The golden ratio is also applied to the creation of three-dimensional artworks. It is evident in works such as Bird in Space (1927) by Constantin Brancusi and in Three Points (1939-1940) by Henry Moore.

The golden ratio in paintings


Some art experts suggest that the Italian artist Michelangelo may have used the golden ratio when he painted The Creation of Adam (1512), the masterpiece that adorns the ceiling of the Sistine Chapel. Many have observed that if you put a border around the area that contains God and Adam, the finger of God connects with the finger of Adam at the exact golden ratio point of the height and width of that area.

Leonardo da Vinci

The Last Super is an example of golden ratio in artSome mathematicians have scrutinized the masterpieces of Leonardo da Vinci and found that he used the golden ratio extensively in his work. In The Last Supper (1495-1498), for instance, the hands of Jesus are placed at the golden mean of half of the height of the painting. Some have calculated that the dimensions of the room and the table in the composition also follow the golden ratio.

Meanwhile, in The Annunciation (1472-1475), the ratio of the wall of the courtyard to the top and bottom of the composition is equal to the golden ratio. The emblems on the table are also in golden ratio to the width of the table.

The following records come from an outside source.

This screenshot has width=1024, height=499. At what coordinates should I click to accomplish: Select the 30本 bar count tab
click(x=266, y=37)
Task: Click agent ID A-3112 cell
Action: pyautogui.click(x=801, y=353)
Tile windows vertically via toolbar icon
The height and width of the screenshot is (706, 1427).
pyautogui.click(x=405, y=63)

In The School of Athens (1509-1511) by the Italian Renaissance painter Raphael, there is a small golden rectangle in the middle. The ratio of the height and width of the rectangle is equal to the golden ratio. The golden mean is also evident throughout the painting, in the columns, arches, stairs, and some decorative elements.

Georges Seurat

Neo-Impressionist master Georges Seurat may have used the golden ratio to organize some of his compositions, including the Bathers at Asnières (1884), where it defines the horizon, balances the scene, and places some of the subjects and points of interest. In Bridge at Courbevoie (1887), the horizon, the mast, and the jetty all seem to have been positioned using the golden ratio.

Edward Burne Jones

The Golden Stairs (1876-1880) is one of the best examples of the use of the golden ratio in paintings. Here, the golden ratio appears over and over again in the stairs. It’s also in the proportions of the women’s dresses and in the rings of the trumpet carried by one of the women.

Salvador Dali

The Sacrament of the Last Supper (1955) by the Surrealist artist Salvador Dali is another prime example of a painting suffused with the golden ratio. Here, the dimensions of the composition follow the golden ratio as does the dodecahedron dominating the background.

The golden ratio can also be found in the edges of the ceiling and the location of the two disciples flanking Jesus Christ. The position of the table is in golden ratio to the height of the painting.

There are many reasons for the use of the golden ratio in art. It helps balance the weight of the artwork and makes the composition instantly appealing to the viewer. Even when we don’t know that the proportions between the elements of an artwork follow the golden ratio, we’re immediately attracted to that work.